START Available data
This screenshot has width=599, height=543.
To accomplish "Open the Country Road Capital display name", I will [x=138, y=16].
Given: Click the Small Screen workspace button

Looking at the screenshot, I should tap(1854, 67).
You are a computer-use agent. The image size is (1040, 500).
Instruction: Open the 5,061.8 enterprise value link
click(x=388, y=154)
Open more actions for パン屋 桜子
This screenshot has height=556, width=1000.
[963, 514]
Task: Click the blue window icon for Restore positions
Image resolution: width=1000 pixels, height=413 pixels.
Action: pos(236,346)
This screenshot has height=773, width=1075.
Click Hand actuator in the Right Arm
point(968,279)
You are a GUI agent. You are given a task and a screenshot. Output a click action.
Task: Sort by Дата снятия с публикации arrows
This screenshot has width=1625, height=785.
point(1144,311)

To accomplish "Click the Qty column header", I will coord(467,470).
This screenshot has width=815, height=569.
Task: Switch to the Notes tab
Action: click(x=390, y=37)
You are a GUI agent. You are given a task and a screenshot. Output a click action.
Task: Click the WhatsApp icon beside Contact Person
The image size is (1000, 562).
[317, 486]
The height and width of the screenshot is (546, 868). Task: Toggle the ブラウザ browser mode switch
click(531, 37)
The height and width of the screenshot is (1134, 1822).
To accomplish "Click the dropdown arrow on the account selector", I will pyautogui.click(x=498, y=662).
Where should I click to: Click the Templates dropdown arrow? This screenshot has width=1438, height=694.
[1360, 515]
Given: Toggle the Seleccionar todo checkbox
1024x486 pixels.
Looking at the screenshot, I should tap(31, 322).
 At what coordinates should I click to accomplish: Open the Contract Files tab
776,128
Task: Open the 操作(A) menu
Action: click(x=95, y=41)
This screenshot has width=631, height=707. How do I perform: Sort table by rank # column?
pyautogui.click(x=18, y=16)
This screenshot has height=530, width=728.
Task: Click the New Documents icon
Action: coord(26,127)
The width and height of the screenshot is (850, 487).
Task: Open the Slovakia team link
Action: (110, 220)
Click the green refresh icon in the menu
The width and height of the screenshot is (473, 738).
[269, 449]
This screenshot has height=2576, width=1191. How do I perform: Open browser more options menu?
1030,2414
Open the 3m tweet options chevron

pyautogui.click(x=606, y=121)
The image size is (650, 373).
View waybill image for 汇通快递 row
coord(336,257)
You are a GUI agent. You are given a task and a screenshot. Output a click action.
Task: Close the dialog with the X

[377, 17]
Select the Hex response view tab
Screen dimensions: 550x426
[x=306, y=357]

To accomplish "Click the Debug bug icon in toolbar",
END Available data
### [What you have to do]
At the line with "The width and height of the screenshot is (473, 738).", begin reproducing the material above exactly, and continue through its last line.

### [Solution below]
The width and height of the screenshot is (473, 738).
[269, 449]
This screenshot has height=2576, width=1191. How do I perform: Open browser more options menu?
1030,2414
Open the 3m tweet options chevron

pyautogui.click(x=606, y=121)
The image size is (650, 373).
View waybill image for 汇通快递 row
coord(336,257)
You are a GUI agent. You are given a task and a screenshot. Output a click action.
Task: Close the dialog with the X

[377, 17]
Select the Hex response view tab
Screen dimensions: 550x426
[x=306, y=357]

To accomplish "Click the Debug bug icon in toolbar",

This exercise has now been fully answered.